- [Work instruction]: In the records that follow, find each line containing "computer" and copy it.

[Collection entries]
/---
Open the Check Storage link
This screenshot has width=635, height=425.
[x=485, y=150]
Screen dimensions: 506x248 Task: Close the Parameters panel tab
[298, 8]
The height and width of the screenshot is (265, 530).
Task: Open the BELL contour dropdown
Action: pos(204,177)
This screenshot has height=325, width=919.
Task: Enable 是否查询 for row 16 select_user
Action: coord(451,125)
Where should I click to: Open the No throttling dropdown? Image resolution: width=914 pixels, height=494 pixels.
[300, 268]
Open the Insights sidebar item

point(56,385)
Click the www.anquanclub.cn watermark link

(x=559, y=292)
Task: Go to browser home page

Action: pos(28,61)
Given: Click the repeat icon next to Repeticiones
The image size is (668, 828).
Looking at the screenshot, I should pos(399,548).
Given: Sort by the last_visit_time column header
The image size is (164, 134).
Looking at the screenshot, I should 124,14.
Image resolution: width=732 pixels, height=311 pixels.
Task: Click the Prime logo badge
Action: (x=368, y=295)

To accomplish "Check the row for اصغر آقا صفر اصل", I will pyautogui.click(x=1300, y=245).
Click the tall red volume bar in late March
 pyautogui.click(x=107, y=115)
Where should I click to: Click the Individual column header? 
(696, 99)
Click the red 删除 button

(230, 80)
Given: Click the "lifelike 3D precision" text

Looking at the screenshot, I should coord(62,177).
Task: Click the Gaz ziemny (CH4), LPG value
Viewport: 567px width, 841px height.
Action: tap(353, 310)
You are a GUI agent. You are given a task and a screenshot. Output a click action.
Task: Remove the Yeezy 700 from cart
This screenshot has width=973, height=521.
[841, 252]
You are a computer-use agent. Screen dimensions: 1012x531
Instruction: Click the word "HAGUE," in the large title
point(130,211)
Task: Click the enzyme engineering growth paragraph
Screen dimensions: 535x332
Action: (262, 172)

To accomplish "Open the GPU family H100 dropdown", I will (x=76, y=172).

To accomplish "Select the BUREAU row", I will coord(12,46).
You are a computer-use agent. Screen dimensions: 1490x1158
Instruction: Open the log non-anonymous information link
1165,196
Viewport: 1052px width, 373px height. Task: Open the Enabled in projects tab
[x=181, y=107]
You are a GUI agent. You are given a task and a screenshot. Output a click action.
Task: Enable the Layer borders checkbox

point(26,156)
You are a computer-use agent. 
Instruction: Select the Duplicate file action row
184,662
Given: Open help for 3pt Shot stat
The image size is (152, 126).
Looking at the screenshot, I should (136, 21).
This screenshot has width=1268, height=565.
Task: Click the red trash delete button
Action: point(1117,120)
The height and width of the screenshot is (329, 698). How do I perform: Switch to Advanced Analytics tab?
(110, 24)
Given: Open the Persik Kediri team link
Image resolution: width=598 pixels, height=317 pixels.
\---
- [Output of the exercise]:
You are a computer-use agent. Screen dimensions: 1012x531
You are a computer-use agent. Screen dimensions: 1490x1158
You are a computer-use agent. 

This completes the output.